Undigested foods. The body does not digest and absorb some carbohydrates (the sugar, starches, and fiber found in many foods) in the small intestine because of a shortage or absence of certain enzymes. This undigested food passes from the small intestine into the large intestine, where normal, bacteria break down the food, producing gases that exit through the rectum.

Foods that produce gas or flatulence in one person may not cause gas in another. Some common bacteria in the large intestine can destroy the hydrogen that other bacteria produce. The balance of the two types of bacteria may explain why some people have more flatulence than others.


Which Foods Cause Gas and Flatulence?

Some foods contain significant quantities of non-absorbable complex carbohydrates that pass into the colon, providing raw material for gas-producing bacteria.

Sugars. The food sugars that cause gas are raffinose, lactose, fructose, and sorbitol.

  • Raffinose. Beans contain large amounts of this complex sugar. Smaller amounts are found in cabbage, brussels sprouts, broccoli, asparagus, other vegetables, and whole grains.
  • Lactose. Lactose is the natural sugar in milk. It is also found in milk products, such as cheese and ice cream, and processed foods, such as bread, cereal, and salad dressing. Many people have a lactose intolerance and may experience increasing amounts of gas after eating food containing lactose. This problem can be solved by taking lactase powder with your meals.
  • Fructose. Fructose is naturally present in onions, artichokes, pears, and wheat. It is also used as a sweetener in some soft drinks and fruit drinks.
  • Sorbitol. Sorbitol is a sugar found naturally in fruits, including apples, pears, peaches, and prunes. It is also used as an artificial sweetener in many dietetic foods and sugar-free candies and gums.

Starches. Most starches, including potatoes, corn, noodles, and wheat, produce gas as they are broken down in the large intestine. Rice is the only starch that does not cause gas.

Fiber. Many foods contain soluble and insoluble fiber. Insoluble fiber passes through the intestines without causing gas. However, soluble fiber dissolves easily in water and takes on a soft, gel-like texture in the intestines. Found in oat bran, beans, peas, and most fruits, soluble fiber is not broken down until it reaches the large intestine, where its digestion causes gas.

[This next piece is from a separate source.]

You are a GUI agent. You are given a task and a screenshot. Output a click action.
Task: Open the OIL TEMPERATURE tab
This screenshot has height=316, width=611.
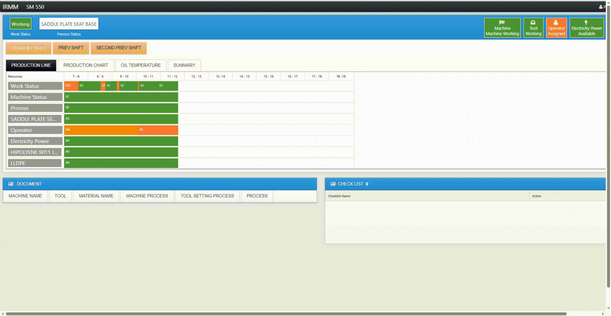coord(141,65)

What Are the Symptoms of Gas?

The most common symptoms of gas are flatulence, abdominal bloating, abdominal pain, and belching. However, the severity of your symptoms may depend on how much gas your body produces and your sensitivity to gas in the large intestine.

Belching. An occasional belch during or after meals is normal and releases gas when the stomach is full of food.

A person with chronic belching may have an upper GI disorder, such as peptic ulcer disease, gastroesophageal reflux disease (GERD), or gastroparesis. Another possible contributor to belching is a lack of stomach acid needed to break down foods.

Flatulence. Another common complaint is passage of too much gas through the rectum (flatulence). However, most people do not realize that a little bit of flatulence is normal. Too much flatulence may be the result of carbohydrate malabsorption or food allergies.

Abdominal bloating. Many believe that too much gas causes abdominal bloating. However, people who complain of bloating from gas often have normal amounts and distribution of gas. They are just very sensitive to gas in the digestive tract.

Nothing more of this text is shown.